▸ **WHAT THE EXERCISE ASKS**:
Give the lines again exactly as they appear, beginning at the one with "The width and height of the screenshot is (706, 488)." and ending at the last line of the records.

Data excerpts:
* * * * * * * * *
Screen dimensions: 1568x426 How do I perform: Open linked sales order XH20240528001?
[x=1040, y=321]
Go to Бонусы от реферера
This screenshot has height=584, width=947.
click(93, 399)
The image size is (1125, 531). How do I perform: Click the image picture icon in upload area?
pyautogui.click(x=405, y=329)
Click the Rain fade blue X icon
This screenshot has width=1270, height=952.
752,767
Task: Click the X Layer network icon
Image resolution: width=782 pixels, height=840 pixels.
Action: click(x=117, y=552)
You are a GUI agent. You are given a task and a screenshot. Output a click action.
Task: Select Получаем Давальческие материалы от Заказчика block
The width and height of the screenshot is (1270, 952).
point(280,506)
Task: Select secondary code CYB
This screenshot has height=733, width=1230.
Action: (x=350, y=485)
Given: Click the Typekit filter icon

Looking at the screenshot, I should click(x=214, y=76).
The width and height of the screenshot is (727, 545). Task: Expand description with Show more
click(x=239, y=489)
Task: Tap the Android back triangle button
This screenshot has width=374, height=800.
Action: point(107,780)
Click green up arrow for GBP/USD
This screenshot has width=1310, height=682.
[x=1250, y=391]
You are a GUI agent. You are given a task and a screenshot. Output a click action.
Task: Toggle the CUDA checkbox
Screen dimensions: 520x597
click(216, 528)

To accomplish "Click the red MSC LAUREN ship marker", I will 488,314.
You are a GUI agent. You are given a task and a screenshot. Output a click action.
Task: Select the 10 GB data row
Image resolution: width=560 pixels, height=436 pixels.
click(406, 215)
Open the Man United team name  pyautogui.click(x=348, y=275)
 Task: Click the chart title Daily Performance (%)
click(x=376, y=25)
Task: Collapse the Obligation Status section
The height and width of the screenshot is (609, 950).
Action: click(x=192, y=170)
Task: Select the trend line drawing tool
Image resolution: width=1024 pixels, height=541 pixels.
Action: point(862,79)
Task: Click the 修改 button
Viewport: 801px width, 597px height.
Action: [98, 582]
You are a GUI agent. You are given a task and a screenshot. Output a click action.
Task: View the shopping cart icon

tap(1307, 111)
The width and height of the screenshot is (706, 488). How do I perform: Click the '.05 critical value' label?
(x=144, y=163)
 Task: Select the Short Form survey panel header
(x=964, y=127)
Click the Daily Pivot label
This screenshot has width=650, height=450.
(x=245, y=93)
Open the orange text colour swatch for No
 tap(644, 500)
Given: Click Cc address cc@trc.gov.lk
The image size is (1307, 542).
* * * * * * * * *
▸ **TASK RESULT**:
The width and height of the screenshot is (706, 488). How do I perform: Click the '.05 critical value' label?
(x=144, y=163)
 Task: Select the Short Form survey panel header
(x=964, y=127)
Click the Daily Pivot label
This screenshot has width=650, height=450.
(x=245, y=93)
Open the orange text colour swatch for No
 tap(644, 500)
Given: Click Cc address cc@trc.gov.lk
The image size is (1307, 542).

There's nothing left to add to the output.